The Young Faces of Karnei Shomron

Fall 2010

Noam and Ilana Weisberg's wedding picture

Noam and Ilana

Noam Weisberg’s parents moved to Israel in 1983, as pioneers of the Neve Aliza neighborhood in Karnei Shomron. Later, Ilana Teplow ’s parents moved there, when she was just a year old. Their grandparents had grown up together in America during the depression, sharing the struggle to survive. Fate reunited these two families when Noam and Ilana got to know each other as counselors at a local day camp. They recently married and have moved into the new mobile home neighborhood in Karnei Shomron. “I’m just not a city person,” explains Ilana Weisberg. “Having grown up in a community in Samaria, it is the only place that I could envision raising kids. Besides, I need the quiet, the peacefulness.” But Karnei Shomron wasn’t always so quiet. During the Second Intifada, shooting and stone throwing on the roads became everyday occurrences. Ilana: “I was very young and at first I was scared. But my parents helped calm me through their faith. You build up strength and then drop the fear and then your fear becomes ideology.” In February 2002 a suicide bomber infiltrated Karnei Shomron and killed three teenagers in the newly constructed shopping center…barely100 short steps from where she now lives. “I was shocked that the terrorism had hit so close to home; but I wasn’t scared. I was determined!” Shoshana Ellison remembers those times. “ There was shooting on the roads and my parents made us wear flak jackets every time we left the community. I will never forget the night of the terrorist attack . One of the victims was Rachel Taylor – she was just a year older than me and we were neighbors. But our community was very strong. It never occurred to me not “to live here as a result of the attacks.”

Shoshana and Yosef

Shoshana was born in the U.S. but moved to Israel as a child. When she was four years old, her family moved to Karnei Shomron. At 16, she spent the summer in America, where she met Yosef. “We stayed in touch and then when he came to Israel for a year of Bible study, we started dating. We maintained a long-distance relationship for 3 years!” A year ago, Shoshana and Yosef were married in Israel and moved into that same new mobile home site in Karnei Shomron. “Everything is so new for Yosef. But it’s very special to be married to a new immigrant, to be with someone with so much idealism. I can appreciate the sacrifices that people who move to Israel make, in a way that my Israeli friends can’t.” Shoshana and Yosef look forward to being able to purchase a home of their own in Karnei Shomron. “Everyone here wants to buy something and settle down. But with the building freeze, you can’t plan. We don’t want to leave and we don’t want to build illegally.” 

Noam and Tal

 Like the Weisbergs and the Ellisons, Tal and Noam Bloomberg live in the young couples’ neighborhood. Tal: “We were in kindergarten together, in school together, in the same Zionist youth group. I don’t think I really understood how special this place was until recently. I grew up on a street where religious and non-religious families lived side by side. Having grown up in that atmosphere, I have absorbed the tolerance and acceptance that has always been such a part of what it means to live in Karnei Shomron.”

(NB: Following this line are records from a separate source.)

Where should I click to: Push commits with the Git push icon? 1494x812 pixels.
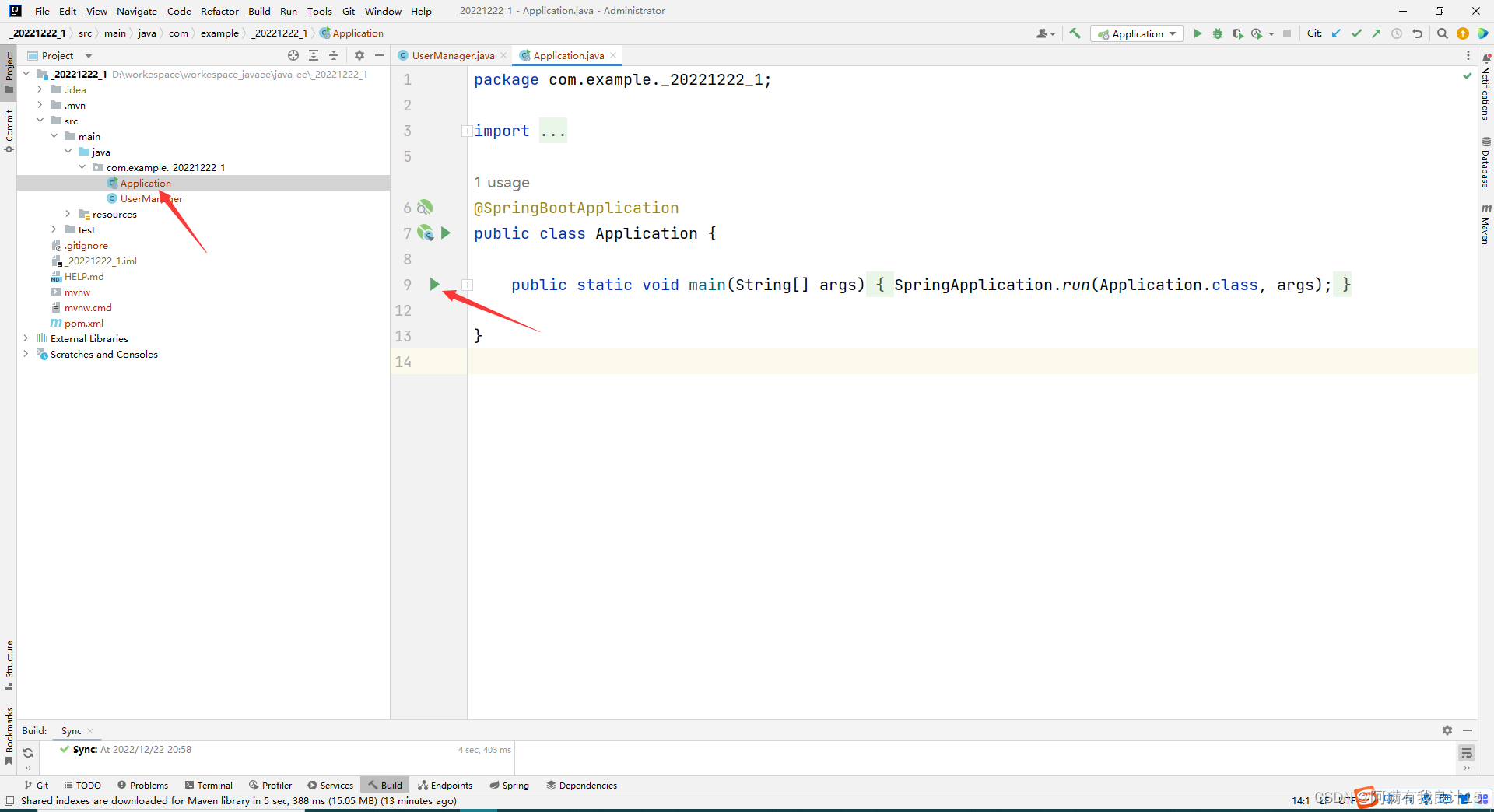1377,33
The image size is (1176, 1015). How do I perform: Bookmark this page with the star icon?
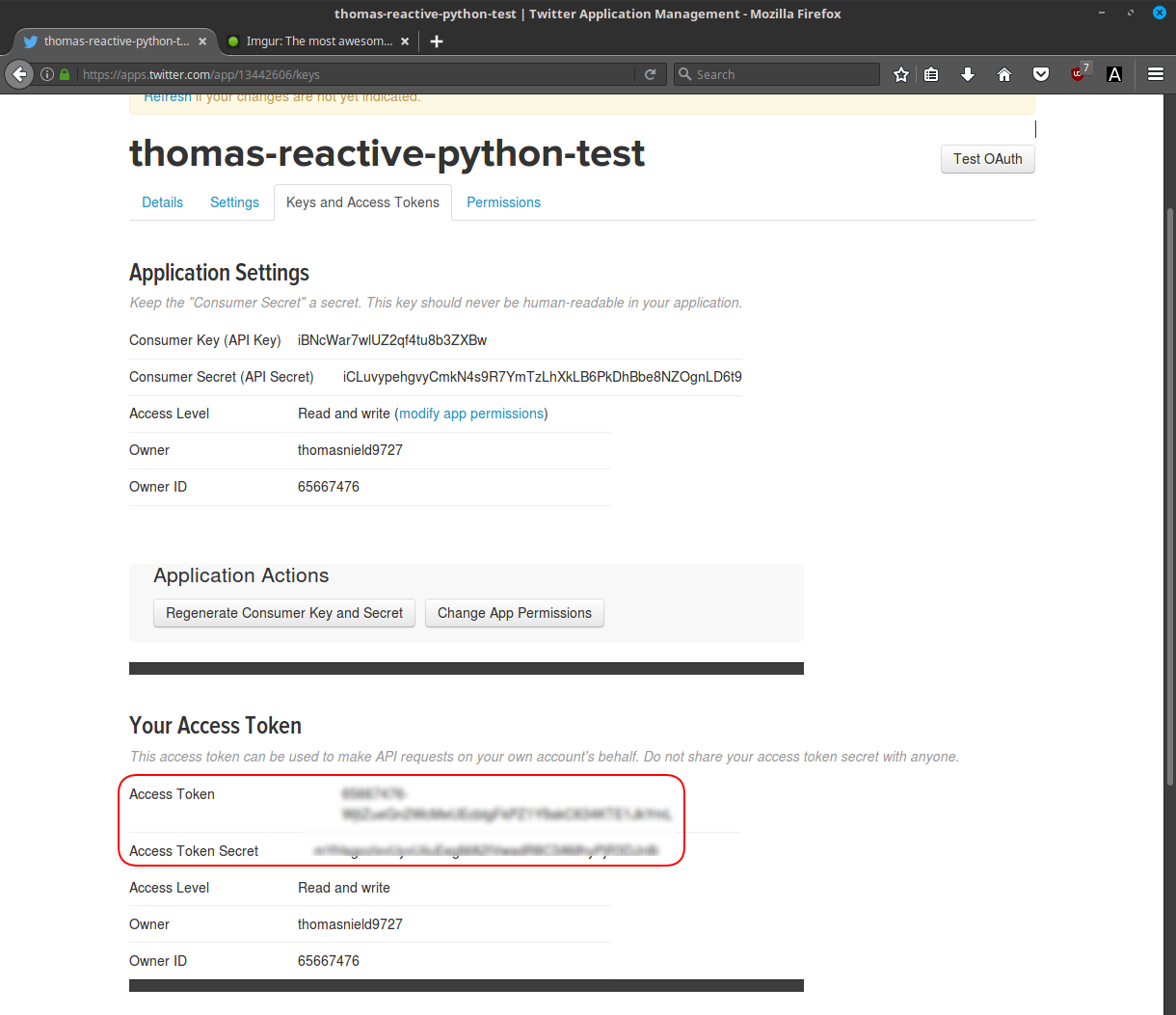[901, 74]
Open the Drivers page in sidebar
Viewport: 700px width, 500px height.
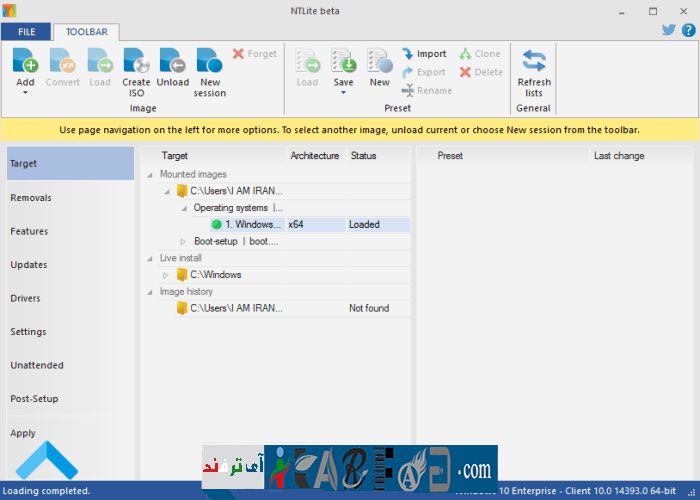coord(26,298)

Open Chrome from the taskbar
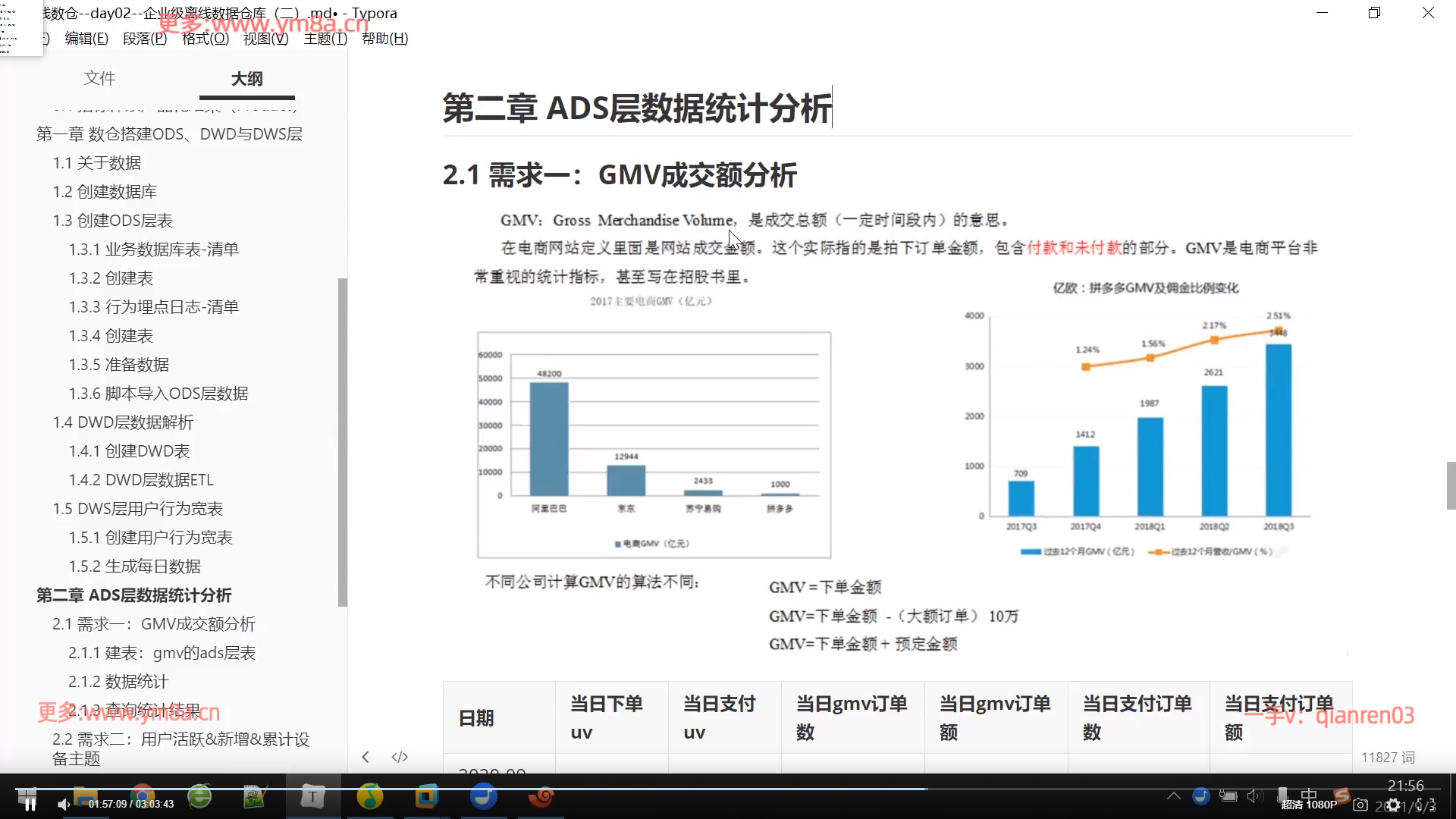[142, 795]
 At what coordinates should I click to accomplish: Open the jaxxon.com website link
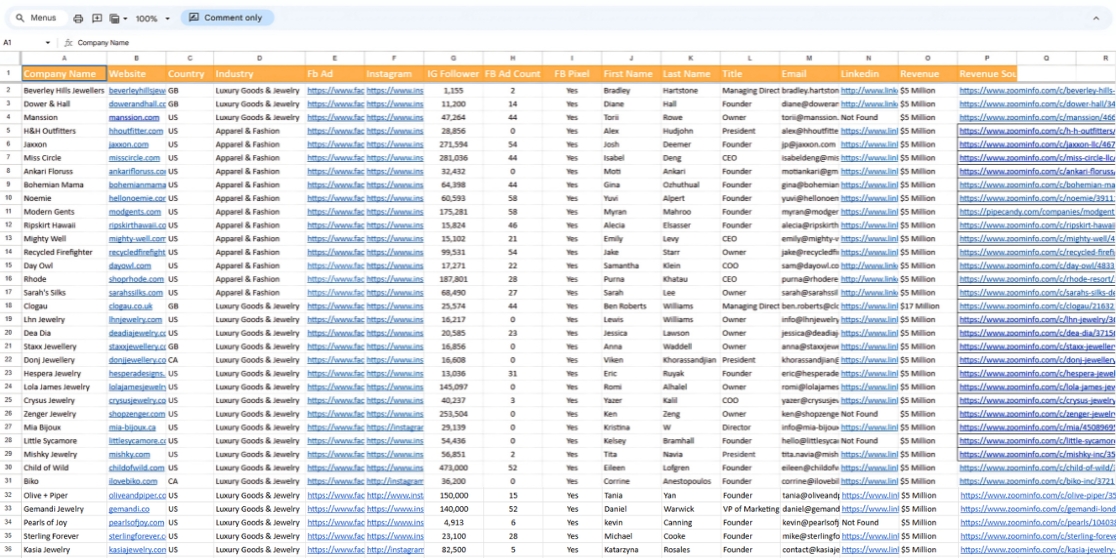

Noam is currently serving in an elite commando unit in the Israeli army. “I love to hike in the riverbed, on foot and on my bike. There are natural springs, stalactite caves. The landscape is amazing – it’s what connects me to this place!” When Noam was13, his mother, Tchiya Bloomberg, was murdered in a drive-by shooting. His sister and father were seriously injured and are both paralyzed from the waist down. “I was just at the beginning of my teenage years, at a time when you begin to become who you will be as an adult. Everything in my life changed overnight. But I have never doubted living here…this is my life.” Tal adds: “Noam’s father, Steve, is an amazing person. He represents the purest of ideology, to live here despite all the difficulties.” From the beginning, CFOIC was there, supporting the people of Karnei Shomron, funding the young couples’ neighborhood landscaping and a sweet little playground. CFOIC groups have even visited, planting trees at this lovely site. Ilana and Noam, Tal and Noam, Shoshana and Yosef. Three young couples starting out in a lovely neighborhood in Israel. Their connection to this community is anything but casual. Having experienced loss and tragedy at a young age, facing challenges that people twice their age have trouble dealing with, they have grown into very special young people. This is the next generation of Karnei Shomron. With young people like this, the future of Israel is a hopeful one, indeed.